Ms Fyodorova was working as a police inspector and studying for advancement at the Russian Ministry of Internal Affairs (MVD) University, which sounds like a charming school, when she took up modeling and started entering beauty pageants. She won Miss St Petersburg in 1999 and, after winning several other pageants, she won the Miss Universe title in 2002.
However, she had to relinquish the title. There were rumors of her being pregnant, but she claims it was because she was outraged by the treatment she got on the Howard Stern show. Since I don't want to end up hanging upside down in a Moscow jail cell getting whipped by an electric chord, even one being wielded by a Hot Stratfor Babe, I hereby accept her excuse over the pregnancy rumors. Shame on you Howard, shame, shame shame!
Russia's Strategy
By George Friedman, April 24, 2012
The collapse of the Soviet Union in 1991 reversed a process that had been under way since the Russian Empire's emergence in the 17th century. It was ultimately to incorporate four general elements: Eastern Europe, Central Asia, the Caucasus and Siberia. The St. Petersburg-Moscow axis was its core, and Russia, Belorussia and Ukraine were its center of gravity. The borders were always dynamic, mostly expanding but periodically contracting as the international situation warranted. At its farthest extent, from 1945 to 1989, it reached central Germany, dominating the lands it seized in World War II. The Russian Empire was never at peace. As with many empires, there were always parts of it putting up (sometimes violent) resistance and parts that bordering powers coveted -- as well as parts of other nations that Russia coveted.

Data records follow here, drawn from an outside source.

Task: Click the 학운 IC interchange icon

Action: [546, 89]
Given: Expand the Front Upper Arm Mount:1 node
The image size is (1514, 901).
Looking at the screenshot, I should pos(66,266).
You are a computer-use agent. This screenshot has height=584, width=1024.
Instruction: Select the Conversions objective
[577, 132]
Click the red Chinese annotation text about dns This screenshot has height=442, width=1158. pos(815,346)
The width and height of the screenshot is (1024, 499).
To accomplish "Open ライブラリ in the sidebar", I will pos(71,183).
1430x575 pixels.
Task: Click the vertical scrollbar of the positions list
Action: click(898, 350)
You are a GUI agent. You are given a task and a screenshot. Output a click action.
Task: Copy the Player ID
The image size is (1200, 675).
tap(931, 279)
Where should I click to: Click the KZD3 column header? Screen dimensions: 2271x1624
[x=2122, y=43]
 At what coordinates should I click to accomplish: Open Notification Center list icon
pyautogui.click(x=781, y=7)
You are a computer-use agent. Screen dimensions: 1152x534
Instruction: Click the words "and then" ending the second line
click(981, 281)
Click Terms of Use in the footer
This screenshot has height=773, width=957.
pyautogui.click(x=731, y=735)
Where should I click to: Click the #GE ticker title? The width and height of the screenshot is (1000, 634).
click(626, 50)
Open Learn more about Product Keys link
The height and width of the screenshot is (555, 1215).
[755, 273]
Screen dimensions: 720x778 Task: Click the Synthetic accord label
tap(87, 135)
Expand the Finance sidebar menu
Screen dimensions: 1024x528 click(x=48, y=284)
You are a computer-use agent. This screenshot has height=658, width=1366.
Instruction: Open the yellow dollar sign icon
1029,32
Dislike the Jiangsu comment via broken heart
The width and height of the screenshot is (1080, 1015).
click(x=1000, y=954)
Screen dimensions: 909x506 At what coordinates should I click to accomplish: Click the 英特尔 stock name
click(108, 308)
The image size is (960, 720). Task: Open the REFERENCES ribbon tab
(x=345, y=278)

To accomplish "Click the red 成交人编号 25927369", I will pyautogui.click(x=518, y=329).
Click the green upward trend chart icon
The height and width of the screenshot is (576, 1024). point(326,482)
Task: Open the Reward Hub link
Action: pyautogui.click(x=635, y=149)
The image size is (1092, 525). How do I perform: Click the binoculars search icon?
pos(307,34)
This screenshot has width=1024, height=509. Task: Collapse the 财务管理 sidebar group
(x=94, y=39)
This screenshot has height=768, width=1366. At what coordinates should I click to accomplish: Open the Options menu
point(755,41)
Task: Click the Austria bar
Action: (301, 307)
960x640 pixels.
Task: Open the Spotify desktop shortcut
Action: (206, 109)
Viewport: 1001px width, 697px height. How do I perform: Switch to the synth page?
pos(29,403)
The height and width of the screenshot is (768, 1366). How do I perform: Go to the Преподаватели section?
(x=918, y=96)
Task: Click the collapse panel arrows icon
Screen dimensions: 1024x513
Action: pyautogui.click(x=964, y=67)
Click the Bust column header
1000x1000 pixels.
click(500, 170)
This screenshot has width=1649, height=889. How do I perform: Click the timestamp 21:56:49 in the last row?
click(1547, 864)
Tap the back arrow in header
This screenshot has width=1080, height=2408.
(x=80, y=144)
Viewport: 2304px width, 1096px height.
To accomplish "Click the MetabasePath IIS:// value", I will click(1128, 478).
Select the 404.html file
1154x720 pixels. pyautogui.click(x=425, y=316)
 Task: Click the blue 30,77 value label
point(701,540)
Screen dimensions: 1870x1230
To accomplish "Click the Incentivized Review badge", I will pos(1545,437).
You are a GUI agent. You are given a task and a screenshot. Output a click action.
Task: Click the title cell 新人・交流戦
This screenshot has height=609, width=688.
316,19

The Russian Empire subverted the assumption that political and military power requires a strong economy: It was never prosperous, but it was frequently powerful. The Russians defeated Napoleon and Hitler and confronted the far wealthier Americans for more than four decades in the Cold War, in spite of having a less developed or less advanced economy. Its economic weakness certainly did undermine its military power at times, but to understand Russia, it is important to begin by understanding that the relationship between military and economic power is not a simple one.
Economy and Security
There are many reasons for Russia's economic dysfunction, but the first explanation, if not the full explanation, is geography and transportation. The Russians and Ukrainians have some of the finest farmland in the world, comparable to that of the American Midwest. The difference is transportation, the ability to move the harvest to the rest of the empire and its far away population centers. Where the United States has the Mississippi-Missouri-Ohio river system that integrates the area between the Rockies and the Appalachians, Russia's rivers do not provide an integrated highway to Russia, and given distances and lack of alternative modes of transport, Russian railways were never able to sustain consistent, bulk agricultural transport.
This is not to say that there wasn't integration in the empire's economy and that this didn't serve as a factor binding it together. It is to say that the lack of economic integration, and weakness in agricultural transport in particular, dramatically limited prosperity in the Russian Empire and the Soviet Union. At the same time, the relative underdevelopment of the empire and union made it impossible for them to successfully compete with Western Europe. Therefore, there was an economic motivation within the constituent parts of the empire and the union to integrate with each other. There could be synergies on a lower level of development among these nations.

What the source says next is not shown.